BEGIN PROVIDED DATA

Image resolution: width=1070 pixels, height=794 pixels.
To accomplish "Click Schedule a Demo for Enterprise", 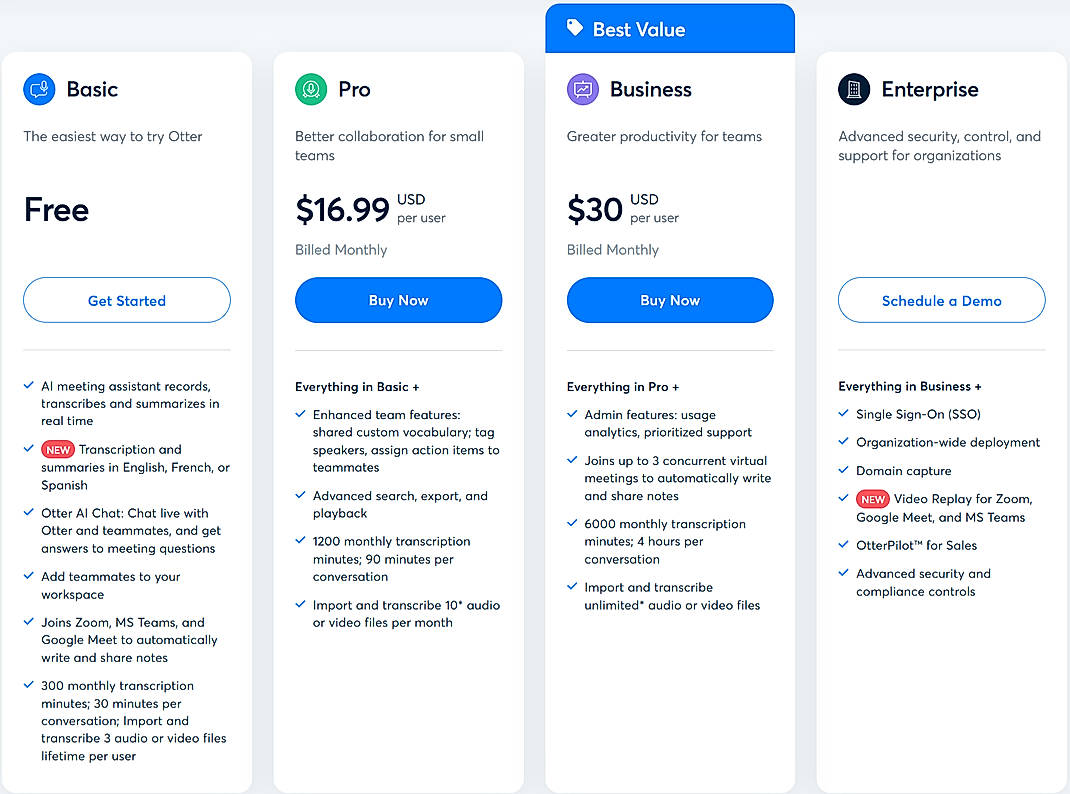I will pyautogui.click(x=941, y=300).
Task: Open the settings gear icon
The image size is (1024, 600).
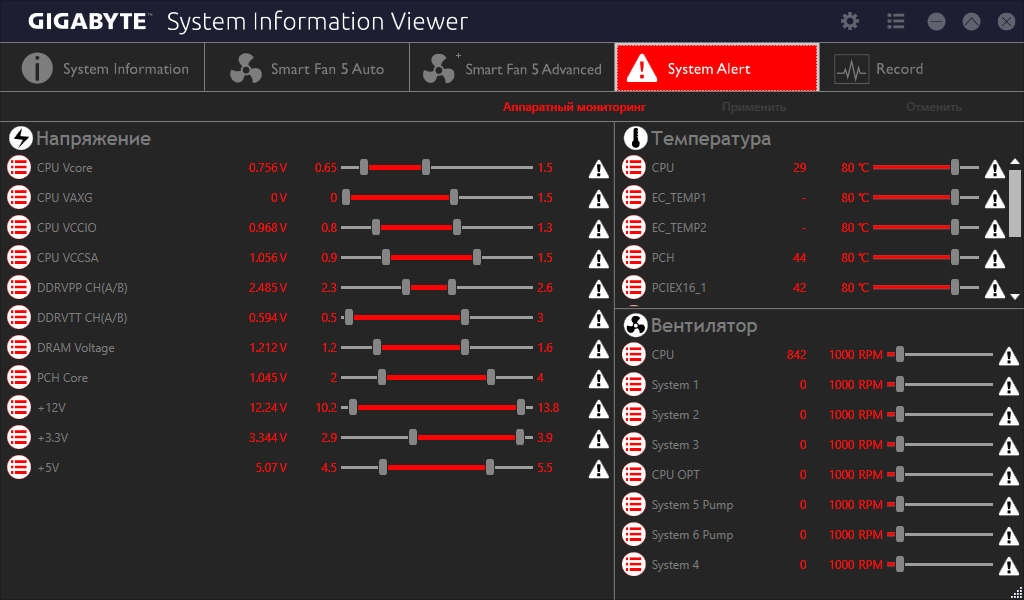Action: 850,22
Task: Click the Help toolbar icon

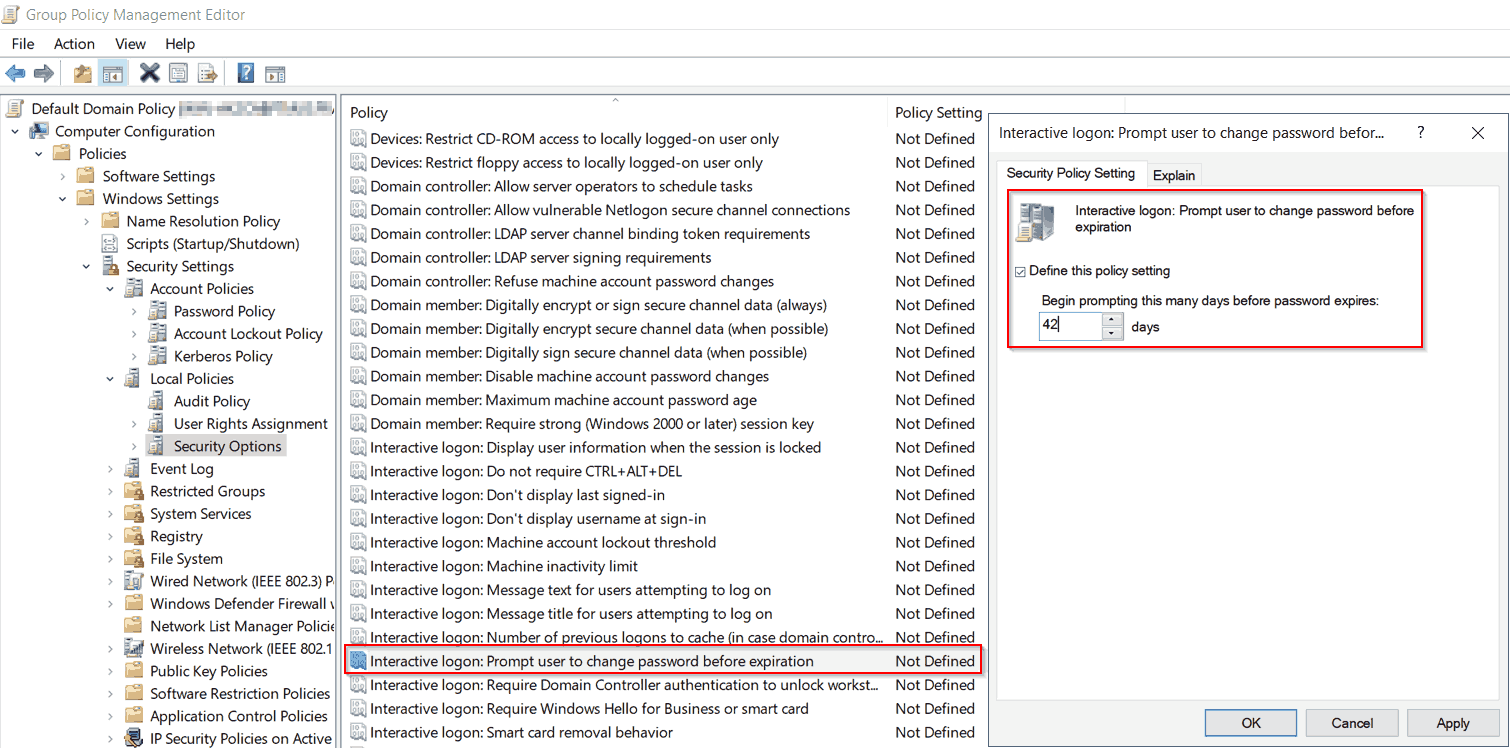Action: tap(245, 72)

END PROVIDED DATA
BEGIN PROVIDED DATA

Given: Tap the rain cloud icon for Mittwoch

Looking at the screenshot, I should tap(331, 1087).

END PROVIDED DATA
BEGIN PROVIDED DATA

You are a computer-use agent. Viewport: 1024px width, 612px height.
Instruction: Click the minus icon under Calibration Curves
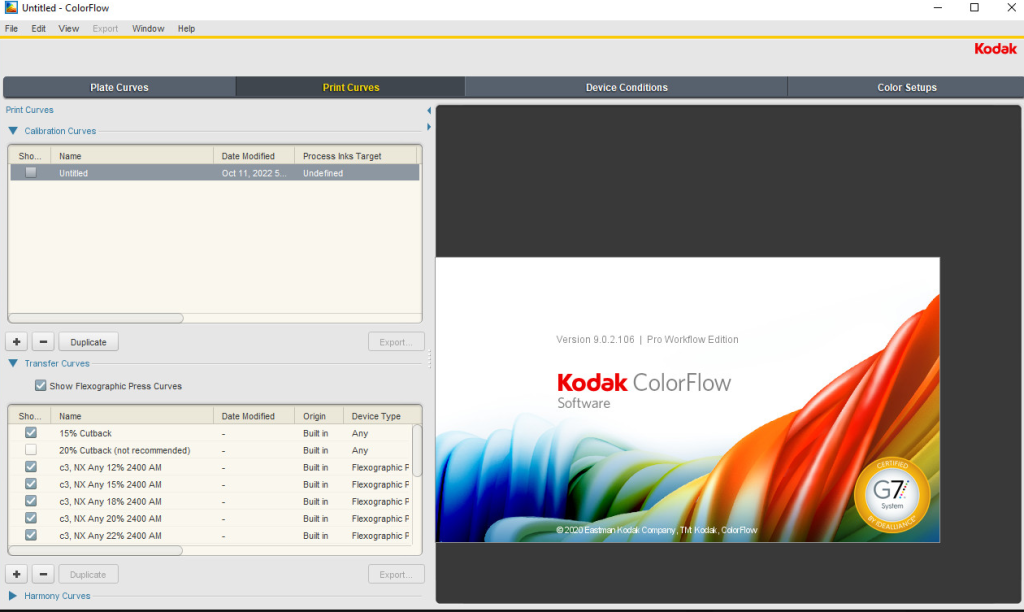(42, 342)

END PROVIDED DATA

▸ **INSTRUCTIONS FOR THE TASK**
Whenever a line of the entries contains the string "height", copy that line.

▸ **WRITTEN ANSWER**
Image resolution: width=1070 pixels, height=794 pixels.
You are a computer-use agent. Viewport: 1024px width, 612px height.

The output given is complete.